» **Instructions to follow**:
When you answer, give every record back exactly as written.

Data excerpts
= Beginning of Section =

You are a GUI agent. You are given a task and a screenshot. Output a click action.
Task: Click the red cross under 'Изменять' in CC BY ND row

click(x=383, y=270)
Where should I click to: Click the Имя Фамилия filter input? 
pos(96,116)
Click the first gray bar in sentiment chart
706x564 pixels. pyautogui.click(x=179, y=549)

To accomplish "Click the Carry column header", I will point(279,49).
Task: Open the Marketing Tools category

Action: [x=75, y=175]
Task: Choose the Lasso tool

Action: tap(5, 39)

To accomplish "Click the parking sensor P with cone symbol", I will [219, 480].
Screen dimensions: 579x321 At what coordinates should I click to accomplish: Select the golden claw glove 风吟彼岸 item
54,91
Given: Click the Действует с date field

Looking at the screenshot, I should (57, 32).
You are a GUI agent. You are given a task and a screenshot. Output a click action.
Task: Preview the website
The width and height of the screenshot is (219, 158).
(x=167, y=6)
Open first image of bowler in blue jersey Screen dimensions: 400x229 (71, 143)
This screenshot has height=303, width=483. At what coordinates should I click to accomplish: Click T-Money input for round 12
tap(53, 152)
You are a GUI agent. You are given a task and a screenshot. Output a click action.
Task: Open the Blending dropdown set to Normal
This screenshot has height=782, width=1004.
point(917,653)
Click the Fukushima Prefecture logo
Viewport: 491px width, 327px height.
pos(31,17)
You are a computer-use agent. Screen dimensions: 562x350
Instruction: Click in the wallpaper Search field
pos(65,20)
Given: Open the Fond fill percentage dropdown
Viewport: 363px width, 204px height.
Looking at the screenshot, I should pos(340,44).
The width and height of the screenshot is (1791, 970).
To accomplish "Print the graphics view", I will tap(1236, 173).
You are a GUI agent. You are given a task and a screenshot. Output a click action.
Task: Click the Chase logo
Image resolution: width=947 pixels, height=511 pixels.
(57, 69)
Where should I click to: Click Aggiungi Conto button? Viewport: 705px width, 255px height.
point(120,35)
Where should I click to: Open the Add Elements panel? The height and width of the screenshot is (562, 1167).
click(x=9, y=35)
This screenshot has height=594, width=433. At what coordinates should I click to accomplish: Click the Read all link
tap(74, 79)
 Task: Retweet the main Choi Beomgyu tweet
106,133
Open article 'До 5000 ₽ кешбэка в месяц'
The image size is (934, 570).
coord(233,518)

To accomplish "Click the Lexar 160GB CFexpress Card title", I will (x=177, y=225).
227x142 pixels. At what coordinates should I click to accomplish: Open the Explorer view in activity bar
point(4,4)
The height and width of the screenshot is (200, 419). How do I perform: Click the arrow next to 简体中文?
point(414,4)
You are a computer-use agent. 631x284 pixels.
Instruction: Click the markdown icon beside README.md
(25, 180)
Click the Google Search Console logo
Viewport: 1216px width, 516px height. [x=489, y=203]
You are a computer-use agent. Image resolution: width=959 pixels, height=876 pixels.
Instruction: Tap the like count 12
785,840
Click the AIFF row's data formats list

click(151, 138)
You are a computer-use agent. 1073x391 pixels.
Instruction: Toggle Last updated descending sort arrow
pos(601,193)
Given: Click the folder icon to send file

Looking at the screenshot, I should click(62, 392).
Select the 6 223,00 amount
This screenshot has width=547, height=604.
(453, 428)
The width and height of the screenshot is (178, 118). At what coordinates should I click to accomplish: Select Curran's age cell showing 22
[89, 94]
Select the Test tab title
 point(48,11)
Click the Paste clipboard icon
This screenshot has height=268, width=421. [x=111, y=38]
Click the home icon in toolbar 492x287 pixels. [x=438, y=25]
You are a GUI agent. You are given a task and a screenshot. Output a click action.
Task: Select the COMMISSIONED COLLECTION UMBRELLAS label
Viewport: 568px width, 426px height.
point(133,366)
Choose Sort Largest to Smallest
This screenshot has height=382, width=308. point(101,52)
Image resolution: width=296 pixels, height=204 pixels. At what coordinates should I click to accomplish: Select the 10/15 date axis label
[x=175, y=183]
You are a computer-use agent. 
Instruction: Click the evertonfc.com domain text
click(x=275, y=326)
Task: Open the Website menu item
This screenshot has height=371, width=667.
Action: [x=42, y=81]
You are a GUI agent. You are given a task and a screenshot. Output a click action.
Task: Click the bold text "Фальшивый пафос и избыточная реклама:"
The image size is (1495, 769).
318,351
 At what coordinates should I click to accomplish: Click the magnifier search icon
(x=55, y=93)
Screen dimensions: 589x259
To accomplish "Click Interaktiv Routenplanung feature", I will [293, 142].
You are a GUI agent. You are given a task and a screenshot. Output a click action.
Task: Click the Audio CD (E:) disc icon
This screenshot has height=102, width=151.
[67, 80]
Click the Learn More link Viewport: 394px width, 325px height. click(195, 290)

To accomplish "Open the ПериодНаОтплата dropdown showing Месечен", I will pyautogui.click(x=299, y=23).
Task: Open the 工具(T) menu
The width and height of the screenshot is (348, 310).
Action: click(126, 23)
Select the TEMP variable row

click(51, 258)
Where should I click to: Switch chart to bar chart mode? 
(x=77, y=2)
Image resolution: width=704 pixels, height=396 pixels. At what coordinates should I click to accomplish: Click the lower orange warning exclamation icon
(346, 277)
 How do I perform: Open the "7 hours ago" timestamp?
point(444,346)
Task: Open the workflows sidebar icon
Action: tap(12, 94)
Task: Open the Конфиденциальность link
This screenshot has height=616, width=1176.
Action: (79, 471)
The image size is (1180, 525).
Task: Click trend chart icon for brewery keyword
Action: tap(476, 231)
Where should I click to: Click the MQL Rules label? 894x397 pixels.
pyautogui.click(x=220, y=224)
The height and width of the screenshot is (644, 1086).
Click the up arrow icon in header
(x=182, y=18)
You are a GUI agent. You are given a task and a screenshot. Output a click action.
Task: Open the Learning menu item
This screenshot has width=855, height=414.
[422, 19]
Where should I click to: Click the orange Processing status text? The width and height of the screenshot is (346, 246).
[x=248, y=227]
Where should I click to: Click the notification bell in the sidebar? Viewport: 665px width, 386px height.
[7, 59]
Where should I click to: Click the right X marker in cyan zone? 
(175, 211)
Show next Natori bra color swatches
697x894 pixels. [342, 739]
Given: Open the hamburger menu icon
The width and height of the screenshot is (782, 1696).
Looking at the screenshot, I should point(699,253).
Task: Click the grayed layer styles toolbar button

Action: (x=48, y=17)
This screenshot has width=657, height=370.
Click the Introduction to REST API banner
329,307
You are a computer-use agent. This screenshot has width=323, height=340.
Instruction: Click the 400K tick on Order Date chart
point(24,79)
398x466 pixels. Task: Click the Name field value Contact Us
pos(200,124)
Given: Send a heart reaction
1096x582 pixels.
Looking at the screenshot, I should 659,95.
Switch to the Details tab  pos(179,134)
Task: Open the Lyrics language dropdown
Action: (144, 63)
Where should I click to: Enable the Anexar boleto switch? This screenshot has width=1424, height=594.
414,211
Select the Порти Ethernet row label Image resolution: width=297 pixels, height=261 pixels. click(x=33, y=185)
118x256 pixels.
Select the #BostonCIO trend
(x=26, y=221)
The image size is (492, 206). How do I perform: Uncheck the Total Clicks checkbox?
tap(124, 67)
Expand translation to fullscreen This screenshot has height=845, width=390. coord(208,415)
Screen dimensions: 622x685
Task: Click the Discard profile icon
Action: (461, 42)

= End of Section =

» **Response box**:
You are a GUI agent. You are given a task and a screenshot. Output a click action.
Task: Click the red cross under 'Изменять' in CC BY ND row

click(x=383, y=270)
Where should I click to: Click the Имя Фамилия filter input? 
pos(96,116)
Click the first gray bar in sentiment chart
706x564 pixels. pyautogui.click(x=179, y=549)

To accomplish "Click the Carry column header", I will point(279,49).
Task: Open the Marketing Tools category

Action: [x=75, y=175]
Task: Choose the Lasso tool

Action: tap(5, 39)

To accomplish "Click the parking sensor P with cone symbol", I will [219, 480].
Screen dimensions: 579x321 At what coordinates should I click to accomplish: Select the golden claw glove 风吟彼岸 item
54,91
Given: Click the Действует с date field

Looking at the screenshot, I should (57, 32).
You are a GUI agent. You are given a task and a screenshot. Output a click action.
Task: Preview the website
The width and height of the screenshot is (219, 158).
(x=167, y=6)
Open first image of bowler in blue jersey Screen dimensions: 400x229 (71, 143)
This screenshot has height=303, width=483. At what coordinates should I click to accomplish: Click T-Money input for round 12
tap(53, 152)
You are a GUI agent. You are given a task and a screenshot. Output a click action.
Task: Open the Blending dropdown set to Normal
This screenshot has height=782, width=1004.
point(917,653)
Click the Fukushima Prefecture logo
Viewport: 491px width, 327px height.
pos(31,17)
You are a computer-use agent. Screen dimensions: 562x350
Instruction: Click in the wallpaper Search field
pos(65,20)
Given: Open the Fond fill percentage dropdown
Viewport: 363px width, 204px height.
Looking at the screenshot, I should pos(340,44).
The width and height of the screenshot is (1791, 970).
To accomplish "Print the graphics view", I will tap(1236, 173).
You are a GUI agent. You are given a task and a screenshot. Output a click action.
Task: Click the Chase logo
Image resolution: width=947 pixels, height=511 pixels.
(57, 69)
Where should I click to: Click Aggiungi Conto button? Viewport: 705px width, 255px height.
point(120,35)
Where should I click to: Open the Add Elements panel? The height and width of the screenshot is (562, 1167).
click(x=9, y=35)
This screenshot has height=594, width=433. At what coordinates should I click to accomplish: Click the Read all link
tap(74, 79)
 Task: Retweet the main Choi Beomgyu tweet
106,133
Open article 'До 5000 ₽ кешбэка в месяц'
The image size is (934, 570).
coord(233,518)

To accomplish "Click the Lexar 160GB CFexpress Card title", I will (x=177, y=225).
227x142 pixels. At what coordinates should I click to accomplish: Open the Explorer view in activity bar
point(4,4)
The height and width of the screenshot is (200, 419). How do I perform: Click the arrow next to 简体中文?
point(414,4)
You are a computer-use agent. 631x284 pixels.
Instruction: Click the markdown icon beside README.md
(25, 180)
Click the Google Search Console logo
Viewport: 1216px width, 516px height. [x=489, y=203]
You are a computer-use agent. Image resolution: width=959 pixels, height=876 pixels.
Instruction: Tap the like count 12
785,840
Click the AIFF row's data formats list

click(151, 138)
You are a computer-use agent. 1073x391 pixels.
Instruction: Toggle Last updated descending sort arrow
pos(601,193)
Given: Click the folder icon to send file

Looking at the screenshot, I should click(62, 392).
Select the 6 223,00 amount
This screenshot has width=547, height=604.
(453, 428)
The width and height of the screenshot is (178, 118). At what coordinates should I click to accomplish: Select Curran's age cell showing 22
[89, 94]
Select the Test tab title
 point(48,11)
Click the Paste clipboard icon
This screenshot has height=268, width=421. [x=111, y=38]
Click the home icon in toolbar 492x287 pixels. [x=438, y=25]
You are a GUI agent. You are given a task and a screenshot. Output a click action.
Task: Select the COMMISSIONED COLLECTION UMBRELLAS label
Viewport: 568px width, 426px height.
point(133,366)
Choose Sort Largest to Smallest
This screenshot has height=382, width=308. point(101,52)
Image resolution: width=296 pixels, height=204 pixels. At what coordinates should I click to accomplish: Select the 10/15 date axis label
[x=175, y=183]
You are a computer-use agent. 
Instruction: Click the evertonfc.com domain text
click(x=275, y=326)
Task: Open the Website menu item
This screenshot has height=371, width=667.
Action: [x=42, y=81]
You are a GUI agent. You are given a task and a screenshot. Output a click action.
Task: Click the bold text "Фальшивый пафос и избыточная реклама:"
The image size is (1495, 769).
318,351
 At what coordinates should I click to accomplish: Click the magnifier search icon
(x=55, y=93)
Screen dimensions: 589x259
To accomplish "Click Interaktiv Routenplanung feature", I will [293, 142].
You are a GUI agent. You are given a task and a screenshot. Output a click action.
Task: Click the Audio CD (E:) disc icon
This screenshot has height=102, width=151.
[67, 80]
Click the Learn More link Viewport: 394px width, 325px height. click(195, 290)

To accomplish "Open the ПериодНаОтплата dropdown showing Месечен", I will pyautogui.click(x=299, y=23).
Task: Open the 工具(T) menu
The width and height of the screenshot is (348, 310).
Action: click(126, 23)
Select the TEMP variable row

click(51, 258)
Where should I click to: Switch chart to bar chart mode? 
(x=77, y=2)
Image resolution: width=704 pixels, height=396 pixels. At what coordinates should I click to accomplish: Click the lower orange warning exclamation icon
(346, 277)
 How do I perform: Open the "7 hours ago" timestamp?
point(444,346)
Task: Open the workflows sidebar icon
Action: tap(12, 94)
Task: Open the Конфиденциальность link
This screenshot has height=616, width=1176.
Action: (79, 471)
The image size is (1180, 525).
Task: Click trend chart icon for brewery keyword
Action: tap(476, 231)
Where should I click to: Click the MQL Rules label? 894x397 pixels.
pyautogui.click(x=220, y=224)
The height and width of the screenshot is (644, 1086).
Click the up arrow icon in header
(x=182, y=18)
You are a GUI agent. You are given a task and a screenshot. Output a click action.
Task: Open the Learning menu item
This screenshot has width=855, height=414.
[422, 19]
Where should I click to: Click the orange Processing status text? The width and height of the screenshot is (346, 246).
[x=248, y=227]
Where should I click to: Click the notification bell in the sidebar? Viewport: 665px width, 386px height.
[7, 59]
Where should I click to: Click the right X marker in cyan zone? 
(175, 211)
Show next Natori bra color swatches
697x894 pixels. [342, 739]
Given: Open the hamburger menu icon
The width and height of the screenshot is (782, 1696).
Looking at the screenshot, I should point(699,253).
Task: Click the grayed layer styles toolbar button

Action: (x=48, y=17)
This screenshot has width=657, height=370.
Click the Introduction to REST API banner
329,307
You are a computer-use agent. This screenshot has width=323, height=340.
Instruction: Click the 400K tick on Order Date chart
point(24,79)
398x466 pixels. Task: Click the Name field value Contact Us
pos(200,124)
Given: Send a heart reaction
1096x582 pixels.
Looking at the screenshot, I should 659,95.
Switch to the Details tab  pos(179,134)
Task: Open the Lyrics language dropdown
Action: (144, 63)
Where should I click to: Enable the Anexar boleto switch? This screenshot has width=1424, height=594.
414,211
Select the Порти Ethernet row label Image resolution: width=297 pixels, height=261 pixels. click(x=33, y=185)
118x256 pixels.
Select the #BostonCIO trend
(x=26, y=221)
The image size is (492, 206). How do I perform: Uncheck the Total Clicks checkbox?
tap(124, 67)
Expand translation to fullscreen This screenshot has height=845, width=390. coord(208,415)
Screen dimensions: 622x685
Task: Click the Discard profile icon
Action: (461, 42)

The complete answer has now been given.